Entries drawn from a collection

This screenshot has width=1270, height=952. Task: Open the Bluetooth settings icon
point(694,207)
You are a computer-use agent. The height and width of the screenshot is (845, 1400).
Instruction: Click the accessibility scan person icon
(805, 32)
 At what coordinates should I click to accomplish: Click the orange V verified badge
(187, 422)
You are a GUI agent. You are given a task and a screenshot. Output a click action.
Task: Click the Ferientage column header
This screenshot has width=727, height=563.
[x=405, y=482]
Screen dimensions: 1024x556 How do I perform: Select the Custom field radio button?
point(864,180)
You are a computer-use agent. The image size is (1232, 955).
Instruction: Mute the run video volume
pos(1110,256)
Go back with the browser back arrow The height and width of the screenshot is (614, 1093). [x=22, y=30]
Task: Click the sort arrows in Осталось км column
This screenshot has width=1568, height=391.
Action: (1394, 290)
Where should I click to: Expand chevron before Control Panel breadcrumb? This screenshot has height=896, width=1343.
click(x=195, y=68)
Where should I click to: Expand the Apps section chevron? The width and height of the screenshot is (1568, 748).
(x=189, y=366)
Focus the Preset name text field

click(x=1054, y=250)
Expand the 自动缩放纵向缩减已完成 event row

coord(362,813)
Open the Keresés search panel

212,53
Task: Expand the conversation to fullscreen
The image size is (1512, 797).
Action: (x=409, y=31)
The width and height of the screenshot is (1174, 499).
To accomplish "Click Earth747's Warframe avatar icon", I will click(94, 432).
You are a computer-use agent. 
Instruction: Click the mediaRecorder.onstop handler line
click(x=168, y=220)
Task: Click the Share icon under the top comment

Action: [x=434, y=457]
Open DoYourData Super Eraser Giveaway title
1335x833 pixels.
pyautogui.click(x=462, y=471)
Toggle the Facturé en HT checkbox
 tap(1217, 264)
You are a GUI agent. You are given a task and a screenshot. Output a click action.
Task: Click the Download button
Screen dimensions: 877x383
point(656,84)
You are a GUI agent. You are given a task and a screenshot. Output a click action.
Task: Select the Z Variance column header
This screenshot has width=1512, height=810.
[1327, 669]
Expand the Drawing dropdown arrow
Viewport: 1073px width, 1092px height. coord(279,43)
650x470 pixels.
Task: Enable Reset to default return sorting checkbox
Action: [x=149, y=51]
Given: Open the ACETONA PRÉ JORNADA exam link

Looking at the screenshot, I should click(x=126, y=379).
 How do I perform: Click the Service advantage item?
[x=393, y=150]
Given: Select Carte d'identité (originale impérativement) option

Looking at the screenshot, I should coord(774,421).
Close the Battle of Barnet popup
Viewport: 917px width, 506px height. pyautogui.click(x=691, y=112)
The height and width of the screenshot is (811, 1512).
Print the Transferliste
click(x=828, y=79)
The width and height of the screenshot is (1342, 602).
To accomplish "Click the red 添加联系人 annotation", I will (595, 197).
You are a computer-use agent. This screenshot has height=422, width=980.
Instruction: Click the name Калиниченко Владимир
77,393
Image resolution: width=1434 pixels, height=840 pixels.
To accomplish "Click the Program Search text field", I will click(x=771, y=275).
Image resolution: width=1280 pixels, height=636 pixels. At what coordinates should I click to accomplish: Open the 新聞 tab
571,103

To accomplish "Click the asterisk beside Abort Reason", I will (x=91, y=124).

What you should do: Can you reproduce the whole listing above, line for line and without changing anything?

Complete response:
This screenshot has width=1270, height=952. Task: Open the Bluetooth settings icon
point(694,207)
You are a computer-use agent. The height and width of the screenshot is (845, 1400).
Instruction: Click the accessibility scan person icon
(805, 32)
 At what coordinates should I click to accomplish: Click the orange V verified badge
(187, 422)
You are a GUI agent. You are given a task and a screenshot. Output a click action.
Task: Click the Ferientage column header
This screenshot has width=727, height=563.
[x=405, y=482]
Screen dimensions: 1024x556 How do I perform: Select the Custom field radio button?
point(864,180)
You are a computer-use agent. The image size is (1232, 955).
Instruction: Mute the run video volume
pos(1110,256)
Go back with the browser back arrow The height and width of the screenshot is (614, 1093). [x=22, y=30]
Task: Click the sort arrows in Осталось км column
This screenshot has width=1568, height=391.
Action: (1394, 290)
Where should I click to: Expand chevron before Control Panel breadcrumb? This screenshot has height=896, width=1343.
click(x=195, y=68)
Where should I click to: Expand the Apps section chevron? The width and height of the screenshot is (1568, 748).
(x=189, y=366)
Focus the Preset name text field

click(x=1054, y=250)
Expand the 自动缩放纵向缩减已完成 event row

coord(362,813)
Open the Keresés search panel

212,53
Task: Expand the conversation to fullscreen
The image size is (1512, 797).
Action: (x=409, y=31)
The width and height of the screenshot is (1174, 499).
To accomplish "Click Earth747's Warframe avatar icon", I will click(94, 432).
You are a computer-use agent. 
Instruction: Click the mediaRecorder.onstop handler line
click(x=168, y=220)
Task: Click the Share icon under the top comment

Action: [x=434, y=457]
Open DoYourData Super Eraser Giveaway title
1335x833 pixels.
pyautogui.click(x=462, y=471)
Toggle the Facturé en HT checkbox
 tap(1217, 264)
You are a GUI agent. You are given a task and a screenshot. Output a click action.
Task: Click the Download button
Screen dimensions: 877x383
point(656,84)
You are a GUI agent. You are given a task and a screenshot. Output a click action.
Task: Select the Z Variance column header
This screenshot has width=1512, height=810.
[1327, 669]
Expand the Drawing dropdown arrow
Viewport: 1073px width, 1092px height. coord(279,43)
650x470 pixels.
Task: Enable Reset to default return sorting checkbox
Action: [x=149, y=51]
Given: Open the ACETONA PRÉ JORNADA exam link

Looking at the screenshot, I should click(x=126, y=379).
 How do I perform: Click the Service advantage item?
[x=393, y=150]
Given: Select Carte d'identité (originale impérativement) option

Looking at the screenshot, I should coord(774,421).
Close the Battle of Barnet popup
Viewport: 917px width, 506px height. pyautogui.click(x=691, y=112)
The height and width of the screenshot is (811, 1512).
Print the Transferliste
click(x=828, y=79)
The width and height of the screenshot is (1342, 602).
To accomplish "Click the red 添加联系人 annotation", I will (595, 197).
You are a computer-use agent. This screenshot has height=422, width=980.
Instruction: Click the name Калиниченко Владимир
77,393
Image resolution: width=1434 pixels, height=840 pixels.
To accomplish "Click the Program Search text field", I will click(x=771, y=275).
Image resolution: width=1280 pixels, height=636 pixels. At what coordinates should I click to accomplish: Open the 新聞 tab
571,103

To accomplish "Click the asterisk beside Abort Reason", I will (x=91, y=124).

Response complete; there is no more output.